--- Data to use ---
'''
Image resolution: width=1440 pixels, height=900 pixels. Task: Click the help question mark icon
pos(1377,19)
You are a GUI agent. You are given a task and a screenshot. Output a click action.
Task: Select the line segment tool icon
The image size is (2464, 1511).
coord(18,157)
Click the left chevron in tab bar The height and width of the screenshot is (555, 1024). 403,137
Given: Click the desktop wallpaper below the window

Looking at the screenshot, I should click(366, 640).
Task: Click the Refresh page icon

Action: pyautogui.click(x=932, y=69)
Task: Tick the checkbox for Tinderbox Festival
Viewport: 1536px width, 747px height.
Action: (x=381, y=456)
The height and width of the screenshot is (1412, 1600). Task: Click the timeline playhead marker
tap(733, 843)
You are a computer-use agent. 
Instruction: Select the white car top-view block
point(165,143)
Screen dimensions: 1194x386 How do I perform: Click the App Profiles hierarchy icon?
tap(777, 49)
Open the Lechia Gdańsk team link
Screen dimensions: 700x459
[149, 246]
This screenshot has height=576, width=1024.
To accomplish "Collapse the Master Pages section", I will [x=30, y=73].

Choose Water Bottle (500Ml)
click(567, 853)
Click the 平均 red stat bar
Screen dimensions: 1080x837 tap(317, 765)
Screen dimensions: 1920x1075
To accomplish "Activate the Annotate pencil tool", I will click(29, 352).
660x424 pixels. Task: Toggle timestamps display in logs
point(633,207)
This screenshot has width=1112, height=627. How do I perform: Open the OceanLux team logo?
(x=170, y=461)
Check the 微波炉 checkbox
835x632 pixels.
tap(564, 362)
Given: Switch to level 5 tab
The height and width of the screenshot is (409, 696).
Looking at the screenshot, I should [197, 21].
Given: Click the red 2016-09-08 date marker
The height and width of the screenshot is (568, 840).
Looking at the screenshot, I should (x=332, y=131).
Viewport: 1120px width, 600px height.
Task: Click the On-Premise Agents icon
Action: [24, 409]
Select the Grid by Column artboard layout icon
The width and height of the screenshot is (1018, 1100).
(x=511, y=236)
'''
--- Task brief ---
Using the entries above, give again each line from the one containing "Instruction: Select the" through the last line, exactly and only those.

--- Response ---
Instruction: Select the white car top-view block
point(165,143)
Screen dimensions: 1194x386 How do I perform: Click the App Profiles hierarchy icon?
tap(777, 49)
Open the Lechia Gdańsk team link
Screen dimensions: 700x459
[149, 246]
This screenshot has height=576, width=1024.
To accomplish "Collapse the Master Pages section", I will [x=30, y=73].

Choose Water Bottle (500Ml)
click(567, 853)
Click the 平均 red stat bar
Screen dimensions: 1080x837 tap(317, 765)
Screen dimensions: 1920x1075
To accomplish "Activate the Annotate pencil tool", I will click(29, 352).
660x424 pixels. Task: Toggle timestamps display in logs
point(633,207)
This screenshot has width=1112, height=627. How do I perform: Open the OceanLux team logo?
(x=170, y=461)
Check the 微波炉 checkbox
835x632 pixels.
tap(564, 362)
Given: Switch to level 5 tab
The height and width of the screenshot is (409, 696).
Looking at the screenshot, I should [197, 21].
Given: Click the red 2016-09-08 date marker
The height and width of the screenshot is (568, 840).
Looking at the screenshot, I should (x=332, y=131).
Viewport: 1120px width, 600px height.
Task: Click the On-Premise Agents icon
Action: [24, 409]
Select the Grid by Column artboard layout icon
The width and height of the screenshot is (1018, 1100).
(x=511, y=236)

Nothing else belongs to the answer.